Constance said:
I agree with Charlie. Things don't spoil in the freezer...they just get freezer burn if not wrapped properly. Keeping the moisture in and the air out is the secret. This is where aluminum foil and freezer weight ziploc bags are your friends.
I've cooked beef that's 4 years old, and it's been fine for soups or stews.
Chicken can get a funky taste, but we ate some the other night that was a year old, and it was delicious.
Fish can dry out very fast, so we try to eat it within a few months. Kim freezes his bass fillets in water though, and they keep quite well that way. He found a bag in the bottom of the freezer a while back that was 3 years old, and when he fried it up it was still great.
Vegetables that have been blanched, fruit that's been sugared and frozen in it's own juice, and tomato products packed in freezer bags will last a long time without any deterioration.
Food most certainly will and does spoil in the freezer. Toxins that have been produced by pathogens on the surface of food cannot be killed with freezing. The ciguatera toxin, a seafood toxin, cannot be smelled or tasted and is neither destroyed by freezing or cooking.
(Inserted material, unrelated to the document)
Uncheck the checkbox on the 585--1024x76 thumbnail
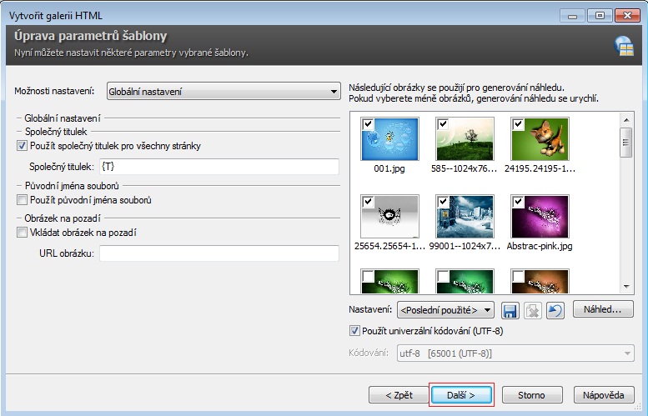The width and height of the screenshot is (648, 416). click(x=443, y=124)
Scromboid poisoning is one of the most common forms of illness caused by fish toxin in the US. This illness produces histamines, also not killed by freezing or cooking.
Mushroom toxins cannot be destroyed by freezing or cooking.
Meat or poultry that is stored in the supermarket package of styrofoam and plastic is not even remotely close to airtight, allowing microorganisms to penetrate the container and contaminate the food. If you rewrap the food, the possibility of cross contamination from hands, cutting boards, counter tops, even a stray hair can also introduce pathogens to the surface, producing toxins that are not killed by freezing. So, your meat that is sitting in the freezer for more than 3 months is festering, plain and simple. It may be doing it quietly, but it is doing it.
I've heard the tired old argument a thousand times..."we never got sick before"....Chances are you did and didn't take overnotice of the symptoms. Even if you didn't, is the price of a 4 year old piece of meat worth the risk?? Really??
Like I told Charlie, I'm proud of my certifications, which I have to renew by retesting every three years. I don't give information that I simply think works best for me, when it comes to food safety and sanitation. I give it, correctly and responsibly.
One more thing...moisture is a vehicle for contaminants, just as bad as the air.